El Consejo Nacional Electoral, textualmente, dijo que: “tampoco es jurídicamente aceptable tener en cuenta «circunstancias extrañas», es decir, el genocidio de la UP, que todas las instancias jurídicas y políticas del país, sin excepción, (para no hablar de las internacionales) entre ellas la Corte Constitucional, la Fiscalía General, el Congreso, los poderes ejecutivos desde el año 2000, han aceptado se perpetró contra dicho partido.

El ex presidente Andrés Pastrana reconoció en su libro La palabra bajo fuego, que lo ocurrido contra la UP fue un genocidio político.

Las inaceptables “circunstancias extrañas” para el Consejo Nacional Electoral

Entonces no aceptar dichas «circunstancias extrañas» niega simplemente, como dice la UP en su alegato, los efectos anulatorios que debe tener un genocidio sobre las normas electorales redactadas para tiempos de normalidad, y constituye en sí misma una postura ideológica que siempre fue inconstitucional y ahora, sin duda, también es ilegal.

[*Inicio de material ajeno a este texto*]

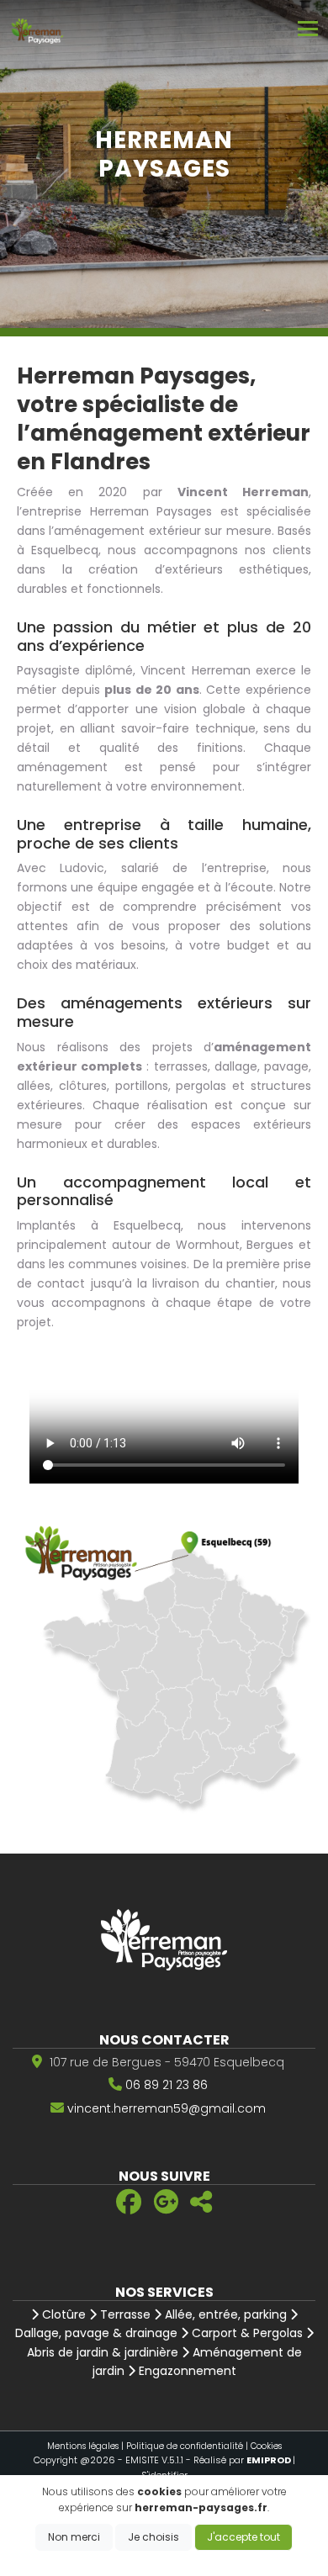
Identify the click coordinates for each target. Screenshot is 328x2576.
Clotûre (62, 2314)
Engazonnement (185, 2370)
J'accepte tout (243, 2537)
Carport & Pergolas (245, 2333)
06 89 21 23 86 (166, 2084)
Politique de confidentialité (184, 2446)
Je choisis (153, 2537)
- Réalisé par (239, 2460)
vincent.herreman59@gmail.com (166, 2108)
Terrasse (124, 2314)
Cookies (266, 2446)
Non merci (74, 2537)
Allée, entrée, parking (224, 2314)
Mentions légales (83, 2446)
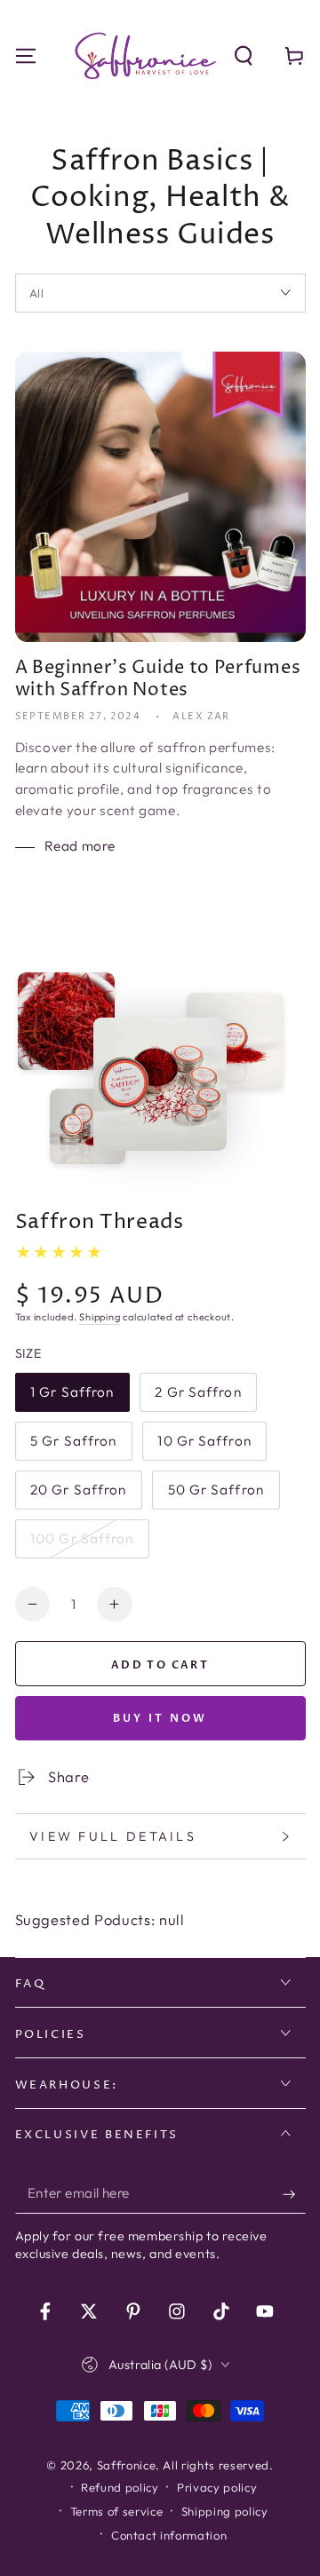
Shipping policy (224, 2511)
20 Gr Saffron (77, 1495)
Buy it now (160, 1718)
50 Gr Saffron (215, 1495)
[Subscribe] (294, 2194)
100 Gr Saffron (81, 1544)
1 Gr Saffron (71, 1397)
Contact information (169, 2535)
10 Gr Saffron (203, 1446)
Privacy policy (217, 2487)
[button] (244, 55)
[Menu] (25, 55)
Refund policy (120, 2487)
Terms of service (117, 2511)
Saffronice (126, 2465)
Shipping (99, 1317)
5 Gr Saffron (72, 1446)
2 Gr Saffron (197, 1397)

“El Consejo Nacional Electoral, además de aplicar incorrectamente la ley electoral -esto no fue lo más grave-, terminó siendo parte importante de una estrategia de genocidio político a la que el faltaba el elemento simbólico que la demandada aportó dando al país la errada idea de que la desaparición de la Unión Patriótica fue constitucional, legal, justa, y, por lo tanto, políticamente correcta”, señala con vigor la demanda.

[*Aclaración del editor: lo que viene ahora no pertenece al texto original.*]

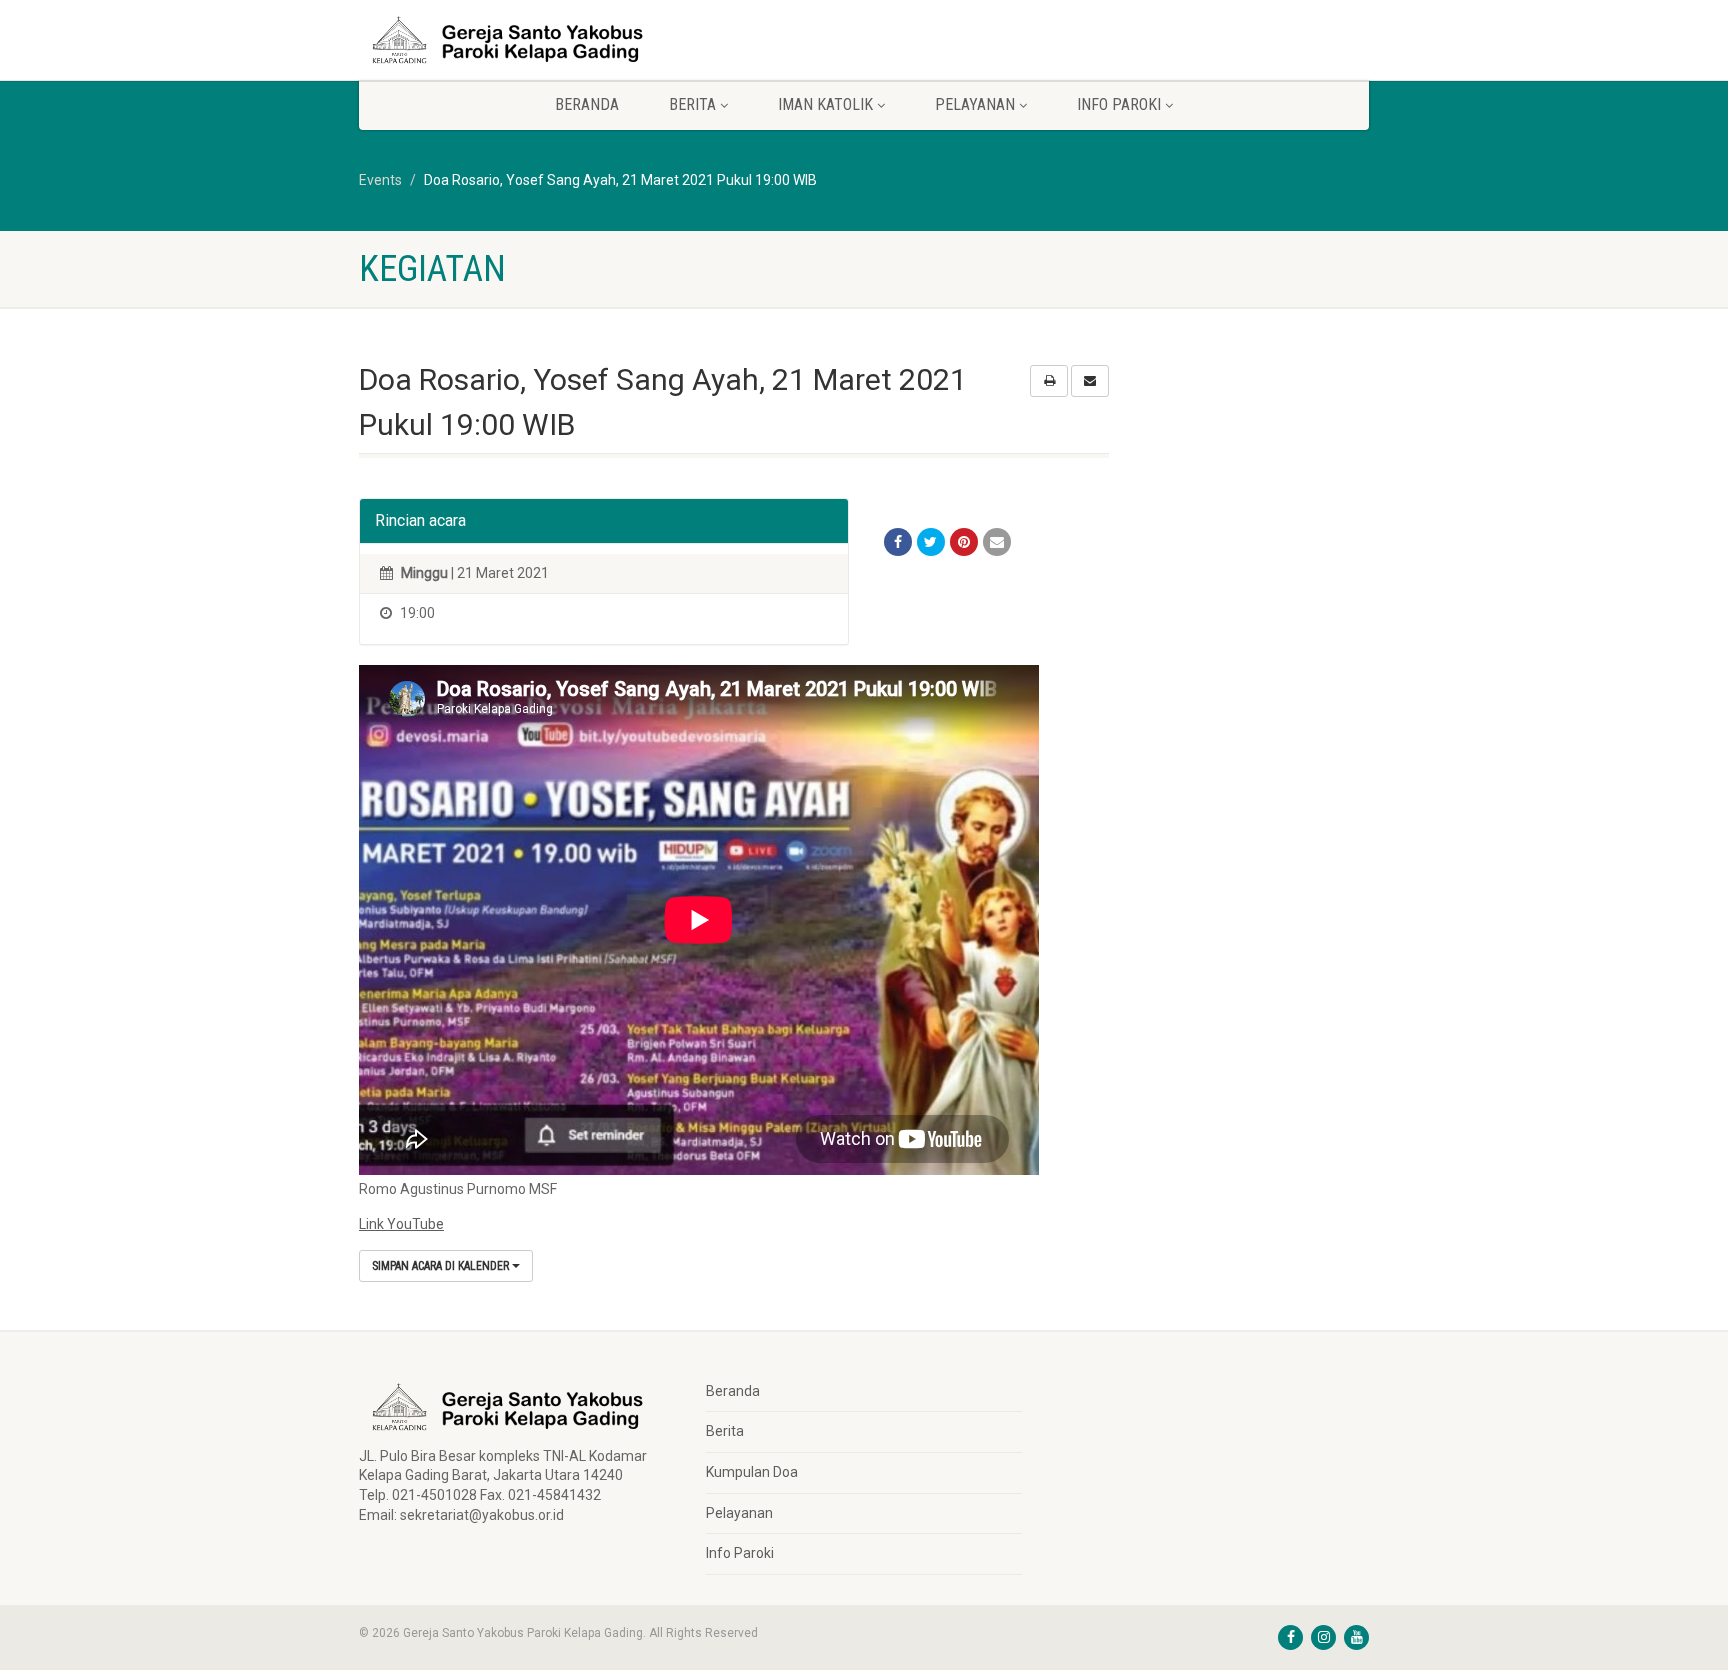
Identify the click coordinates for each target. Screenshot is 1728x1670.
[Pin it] (964, 542)
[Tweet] (931, 542)
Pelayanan (739, 1513)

Al respecto la Corte Constitucional ha sido clara en su doctrina, que debe aplicar ahora el Consejo de Estado del “estado inconstitucional de cosas”, que no fue otra cosa que sucedió en el caso de la UP, sometida a pero barbarie del último medio siglo.

Por ello, con toda razón, los representantes Guillermo Rivera e Iván Cepeda, y la senadora Alexandra Moreno Piraquive sostienen que la Unión Patriótica podría recuperar las curules y los cargos públicos que perdió luego del asesinato selectivo de sus miembros en la década de los 90.

Rivera sostiene que los artículos 151 y 152 de la Ley de Víctimas abren la puerta para la reparación de ese grupo político por medio de la restitución de su personería jurídica, figura que permite a los movimientos postular candidatos para las elecciones.